Add another year or so - I don’t keep track anymore. I admit there are things like flu shots and tetanus boosters - plus who knows what other sort of “typical” things can happen, so use connections to get a local PCP again keeping far away from discussing much in previous issues. The Fe issue happened (low Fe Sat routine test - work provides these multiphasic blood tests at low cost - take Iron, two months later (maybe less) I make the connection from increased symptoms and new issues (like fatigue) “whoa that’s wrong,” drop Iron, all is well). On my own I was hopeful reducing Fe intake with food might get rid of the chest pains because adding Fe REALLY increased them - same feeling. It didn’t pan out though. Bummer.
Last fall. Breathing issues become super apparent, so I decide it’s probably routine and might have some fix/assistance (asthma) with the previous Navy diagnosis and head back to PCP. Get tested for asthma (Nov last year). Results are “normal.” Really? Then WTH is it? “Out of shape.” Uh, ok… seems very unlikely, but who knows? Slightly up what I’m doing and definitely remain constant with it instead of taking days off. No improvement. Routine visit and I bring it up again - sent to pulmonologist.

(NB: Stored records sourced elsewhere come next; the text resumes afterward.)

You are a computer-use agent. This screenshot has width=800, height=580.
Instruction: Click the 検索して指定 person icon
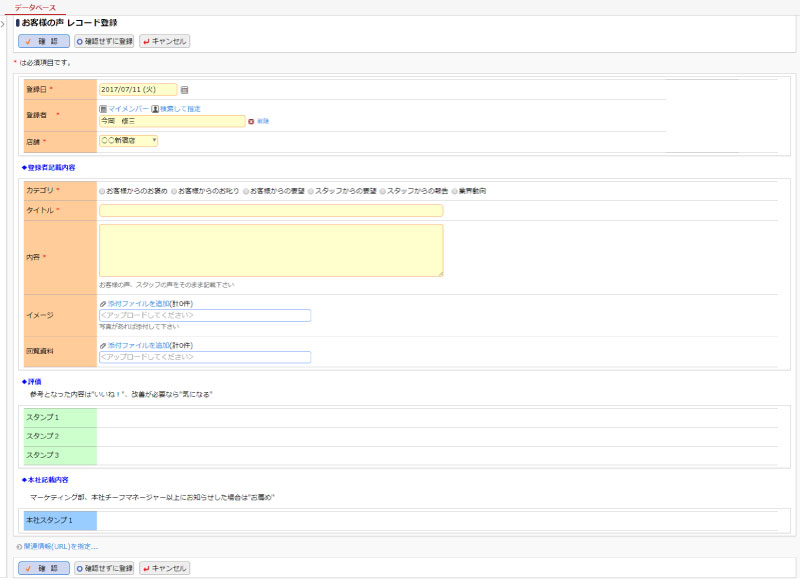coord(155,108)
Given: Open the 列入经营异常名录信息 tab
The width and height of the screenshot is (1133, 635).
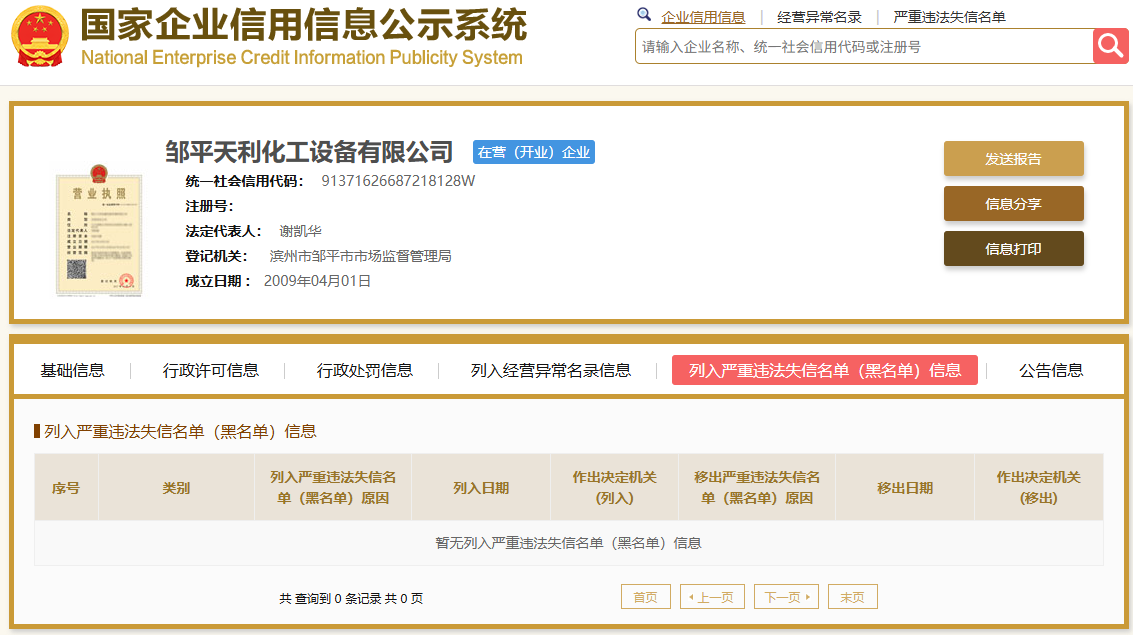Looking at the screenshot, I should 551,370.
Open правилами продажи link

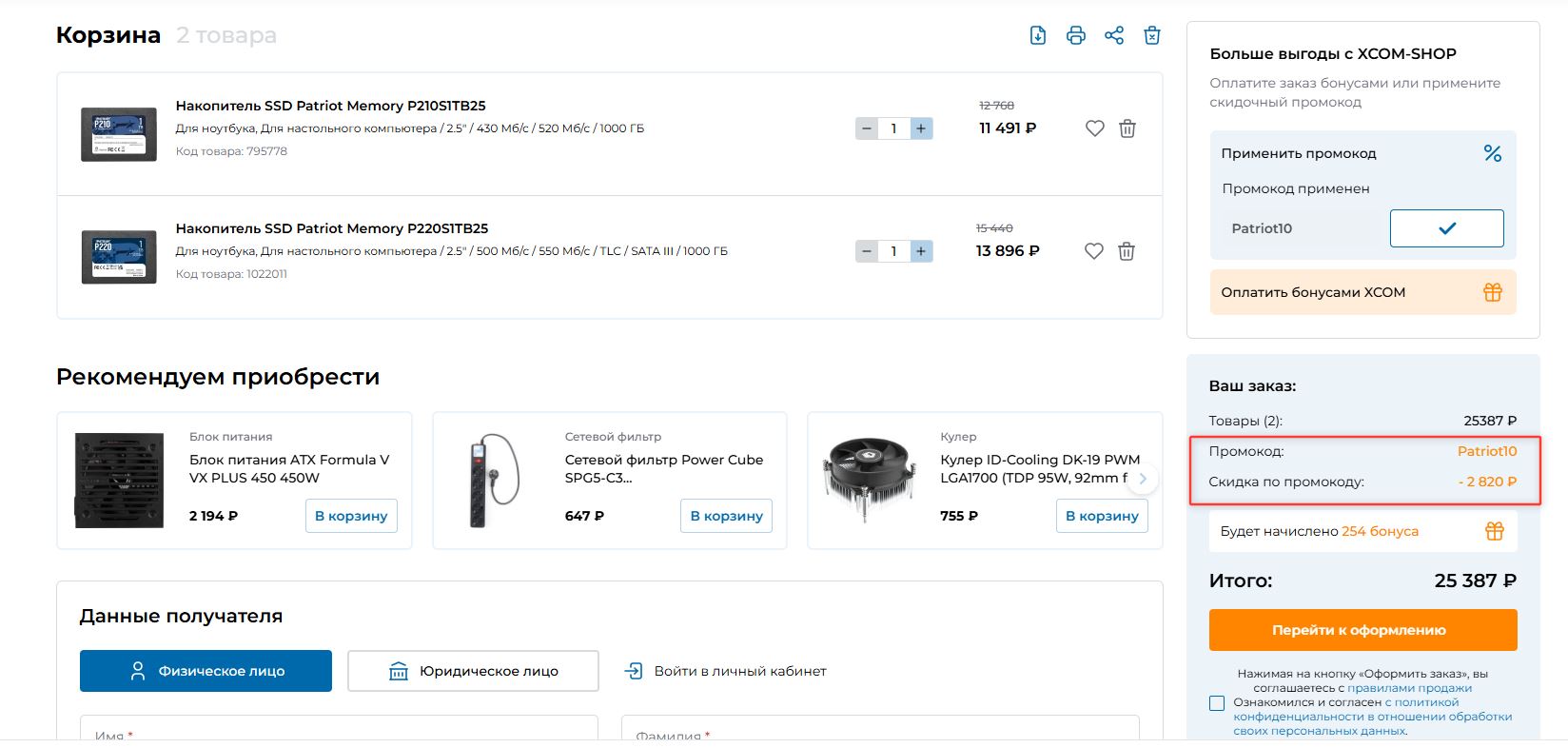[x=1409, y=688]
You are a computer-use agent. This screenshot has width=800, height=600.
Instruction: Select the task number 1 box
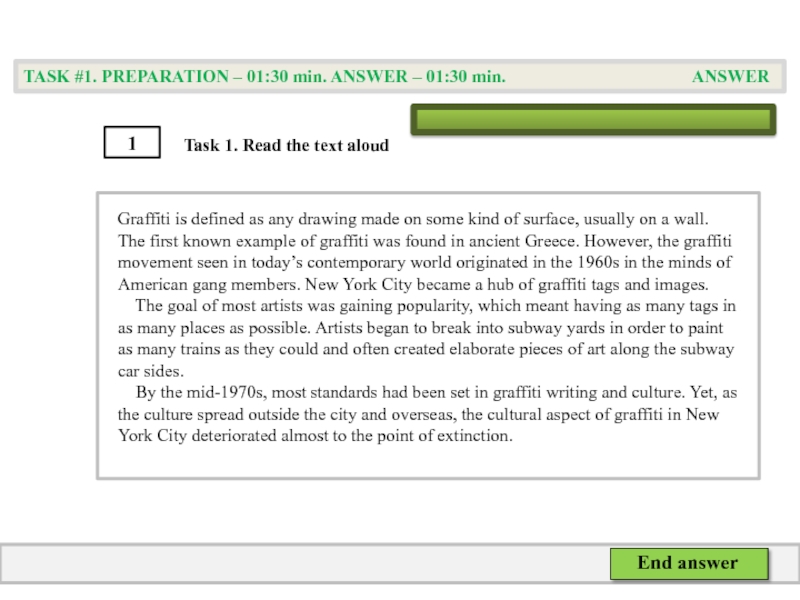131,142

I think that catches folks up to date.
I don’t think I’m out of line. I think I’m more vested in what’s going on with my body and whatever it is doesn’t fit the textbook of how things are supposed to look, so doesn’t fit an easy answer. IF I could do things on my own I’d play around with a few other tests (esp vascular) to see if that’s a problem (if so, then take the results to a doctor for a “what now” assessment), but without fatigue being an issue it’s not supposed to be as far as they are concerned, so not worth testing. With my mom’s unexpected diagnosis I’ve also wondered if some form of cancer is possible - never any tests or thoughts about that from any of us - but… will hope that the time involved mean that one isn’t likely.
Otherwise, I’m committed to living with things making the best of what I can via whatever method I can (keeping noise on in the house “stops” most of hearing the pulse, keeping a high salt intake and low fluid intake stops most headaches - I just have to pray it doesn’t kill my kidneys, pure dealing with trigeminal pain, enjoying never getting hungry - hey - there’s one perk!, etc).
So… is this just another one of those or something that can be fixed/helped? I was leaning toward the former when starting this thread. (“Radiation” - and it could be that. It’s plausible.) Now my mind isn’t sure. I am keeping on with June’s appts and will make more decisions as needed afterward.
Sorry for any typos. I’m not proofreading. I actually have life to return to, but the idea that I haven’t given doctors a chance just isn’t reality.